急激に進む高齢化社会を背景に、福祉に対する社会的関心は年々高まっている。モーターサイクルを中心に周辺用品や部品の製造・卸・販売を行っている同社では、「ファッション性と安全性の両立」をテーマに2001年11月に福祉関連用品事業に参入。それまで培った顧客視点の開発姿勢の下、製品の素材や加工技術などのノウハウもフィードバックし、高齢者用電動カート用ルーフなど、「安全性」に加え、「ファッション性」や「操作性」、そして「楽しさ」を盛り込んだ製品づくりを実践してきた。
日頃使っている車いすに乗車したまま乗ることができるので、移乗の必要がない。株式会社GKダイナミックスの協力を得て、従来の福祉機器にはなかった移動が楽しくなるデザインを採用。外観演出のみならず、使いやすい機能をカタチにした。
自然を楽しむような施設や多くの人出で賑わう施設での利用を主眼にしているため、周辺環境をそこなわない、クリーンで静かな電動駆動とした。走行時にはストッパーにもなるスロープを使って、車いすをキャリア部分に載せ、固定ベルトと車いすのハンドブレーキにて固定。走行中の運転操作は同乗する介助者が行うが、ハンドルとアクセルだけの簡単操作で、速度コントローラーにより事前にスピードが設定できる。また、同社では、運転は普通乗用車免許を有する人を推奨する。

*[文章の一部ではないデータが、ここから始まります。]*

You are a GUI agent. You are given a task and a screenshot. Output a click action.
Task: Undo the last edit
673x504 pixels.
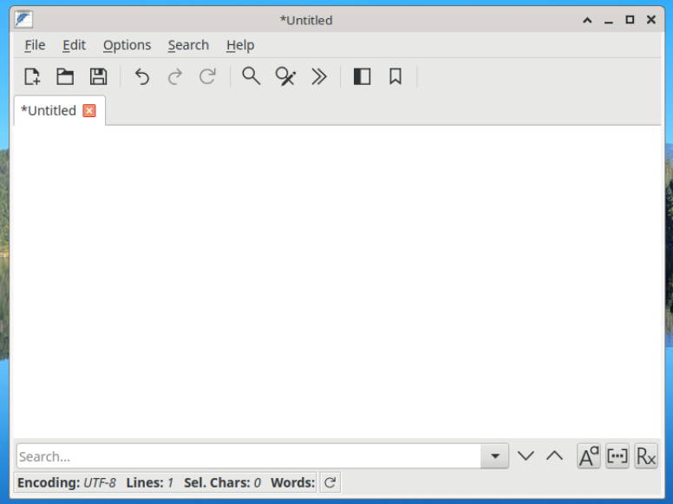click(x=141, y=77)
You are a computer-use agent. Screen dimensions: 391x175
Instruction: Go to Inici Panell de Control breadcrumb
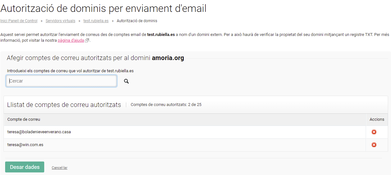pos(19,21)
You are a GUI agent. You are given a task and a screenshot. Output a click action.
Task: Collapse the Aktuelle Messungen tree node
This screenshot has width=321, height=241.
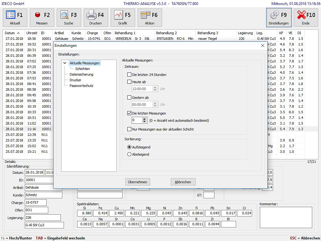65,63
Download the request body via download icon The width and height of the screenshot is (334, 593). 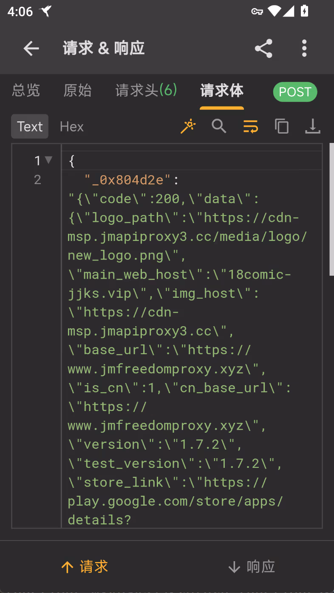[312, 126]
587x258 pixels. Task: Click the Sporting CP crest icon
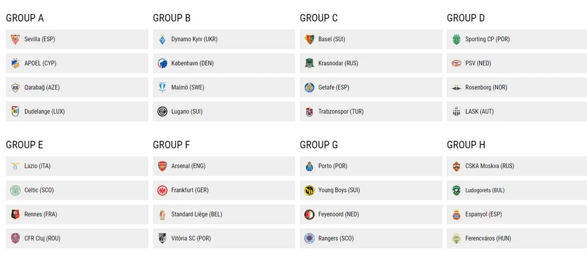pyautogui.click(x=456, y=39)
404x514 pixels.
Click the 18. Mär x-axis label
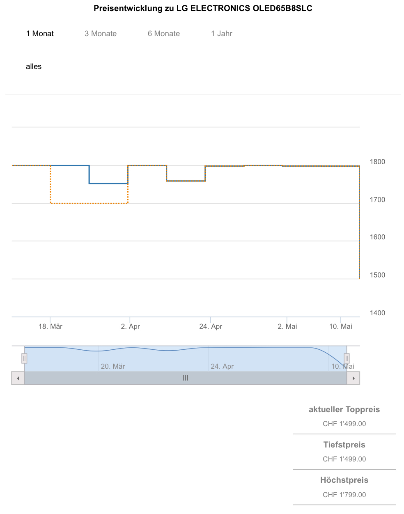point(51,326)
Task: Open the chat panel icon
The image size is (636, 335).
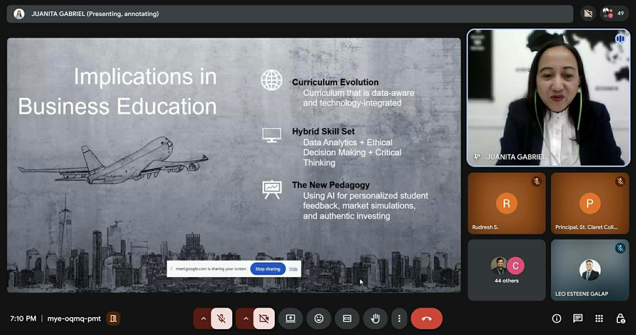Action: [x=578, y=319]
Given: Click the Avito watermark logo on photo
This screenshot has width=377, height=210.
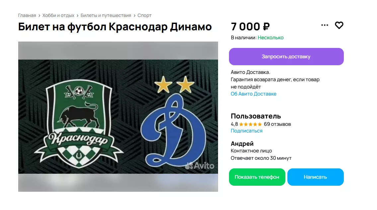Looking at the screenshot, I should tap(199, 166).
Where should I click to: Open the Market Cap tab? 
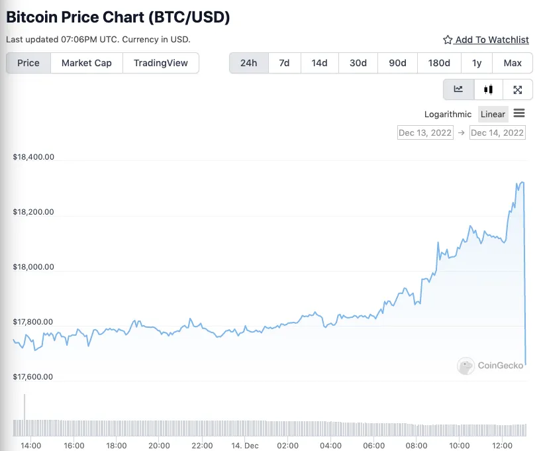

高齢者が高齢者を介助するケースや介護・老人保健施設等で一度に多くの高齢者を一人でケアするケースが増えるなか、負担軽減は、介助される人、する人、両者にとって多くのメリットがある。車いす利用者の利便性を高め外出機会を提案する新しい乗り物として、また、施設の付加価値要素として、テーマパークや動物園はもちろん、各施設関連への提案を今後展開していく。税込み価格は、819,000円。同社では、国内年間300台の販売を計画している。